The brotherhood may have been instrumental in curbing another hallmark of hypomania. If you’re hypomanic and gifted, you always have the feeling of being the smartest guy in the room. But if you have two other guys just as smart and aggressive in the room who say, “That’s a stupid idea” and start to pound you, it’ll knock some of the grandiosity out of you.

And this:

While Rahm has called the verbal combat that took place there “gladiatorial,” Zeke described it to me as more of a Talmudic debate—the Jewish tradition of argument where one’s opponent is viewed as an ally in the search for truth. “It’s a sign of love to take someone’s view seriously,” says Zeke, who has fostered at NIH a style modeled directly on the Emanuel dinner table; he calls it “combative collegiality.”

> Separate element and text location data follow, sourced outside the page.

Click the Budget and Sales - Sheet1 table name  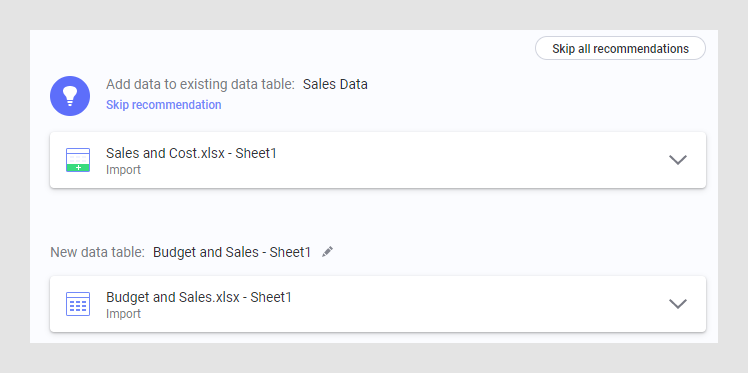(x=232, y=252)
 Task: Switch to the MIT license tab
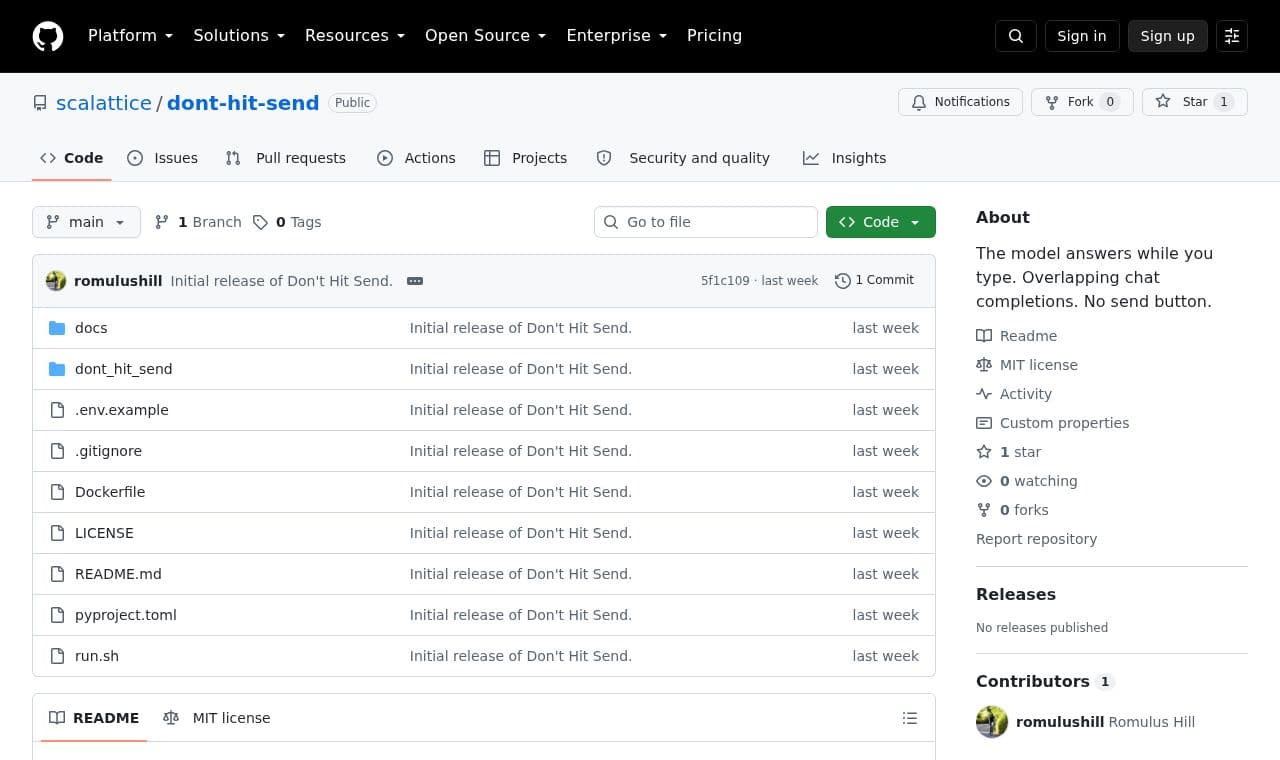(217, 718)
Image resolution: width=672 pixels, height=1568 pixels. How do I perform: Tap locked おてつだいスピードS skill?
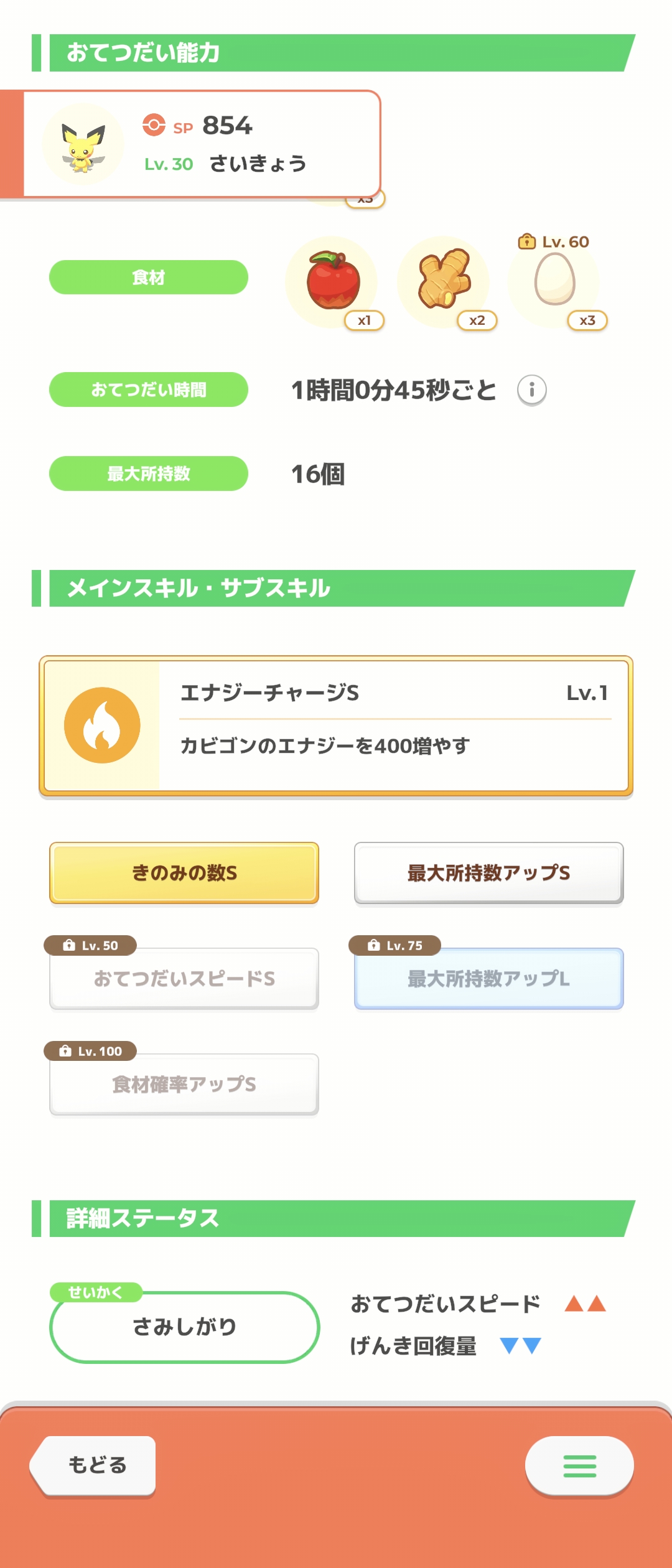(x=184, y=979)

3. Reuters! Reuters believes in a link economy. Suck on that AP.

4. The Most Interesting Man in the World. I was going to link to an article at AdAge by Jeremy Mullman on Dos Equis’s spectacularly successfuly “Most Interesting Man” campaign – but as the article went viral, AdAge has apparently attempted to limit its distribution and now placed it behind a firewall. Google does have a cached version here. For now. It’s an interesting story of how the ad campaign broke all of the rules of beer advertising – and led Dos Equis to buck the trend of declining imported beer sales and actually notch a double digit rise.

5. The NLRC: Not about abortion any more. William Saletan explains why certain pro-life Democrats are having their loyalty questioned by the National Right to Life Committee despite their unchanged anti-abortion stance:

In 2007, Ryan began to flunk the scorecard because the scorecard was no longer primarily about abortion. It wasn’t Ryan who changed. It was NRLC.